Major cities around the world have been flooded by a tidal wave of electronic scooters that have provoked reactions of delight and disgust in equal measure. They have proven a viable and clean alternative to the automobile in many urban areas but they have been criticized for clogging up the pavement. That's especially true in Paris where riders using the sidewalk and discarded e-scooters resulted in extra fines. San Francisco went one step futher and banned them.
Safety is the biggest concern though and a new study published in JAMA Surgery has found that the United States experienced a surge in injuries due to e-scooter use. It documented 4,583 injuries in 2014, a number that increased to 14,641 in 2018. During the same period, the age-adjusted injury rate climbed from 6 incidents per 100,000 people to 19 per 100,000 people, a 222 percent increase. Hospital visits also soared 365 percent.
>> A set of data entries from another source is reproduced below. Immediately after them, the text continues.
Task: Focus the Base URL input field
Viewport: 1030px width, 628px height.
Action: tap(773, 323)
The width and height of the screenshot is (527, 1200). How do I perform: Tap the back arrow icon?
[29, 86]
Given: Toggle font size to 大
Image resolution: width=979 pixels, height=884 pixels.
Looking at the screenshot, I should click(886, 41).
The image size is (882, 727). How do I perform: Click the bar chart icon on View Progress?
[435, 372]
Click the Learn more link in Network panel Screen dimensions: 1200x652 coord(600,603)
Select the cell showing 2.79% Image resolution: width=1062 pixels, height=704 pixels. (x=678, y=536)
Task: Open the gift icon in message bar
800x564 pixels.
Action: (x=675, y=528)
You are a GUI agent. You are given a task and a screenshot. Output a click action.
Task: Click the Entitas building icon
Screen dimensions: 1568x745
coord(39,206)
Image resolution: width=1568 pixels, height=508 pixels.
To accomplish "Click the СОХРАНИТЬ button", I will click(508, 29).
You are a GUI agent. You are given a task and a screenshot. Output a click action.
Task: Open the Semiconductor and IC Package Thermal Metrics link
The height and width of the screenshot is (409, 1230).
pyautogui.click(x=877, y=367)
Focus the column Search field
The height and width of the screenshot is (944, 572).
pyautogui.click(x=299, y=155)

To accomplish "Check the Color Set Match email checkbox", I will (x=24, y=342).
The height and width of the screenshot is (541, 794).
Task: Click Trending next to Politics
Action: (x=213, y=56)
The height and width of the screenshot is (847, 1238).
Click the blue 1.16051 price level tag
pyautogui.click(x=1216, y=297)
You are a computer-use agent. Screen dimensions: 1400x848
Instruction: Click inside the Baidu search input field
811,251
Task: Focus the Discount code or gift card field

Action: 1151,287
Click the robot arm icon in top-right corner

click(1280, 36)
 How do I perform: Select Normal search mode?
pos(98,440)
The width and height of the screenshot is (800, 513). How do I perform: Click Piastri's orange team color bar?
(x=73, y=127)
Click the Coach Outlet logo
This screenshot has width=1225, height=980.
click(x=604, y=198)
Those massive increases are probably not too surprising given the scale of the e-scooter boom across the U.S. but the data is worrying for one key reason - only five percent of those injured wore a helmet at the time.
Nearly a third of all patients incurred a head injury, double the rate experienced by cyclists. People in the 18 to 34 age bracket are most likely to be injured riding e-scooters and their hospital admissions skyrocketed 354 percent between 2014 and 2018. Nearly 40,000 people required treatment due to an e-scooter accident during those four years.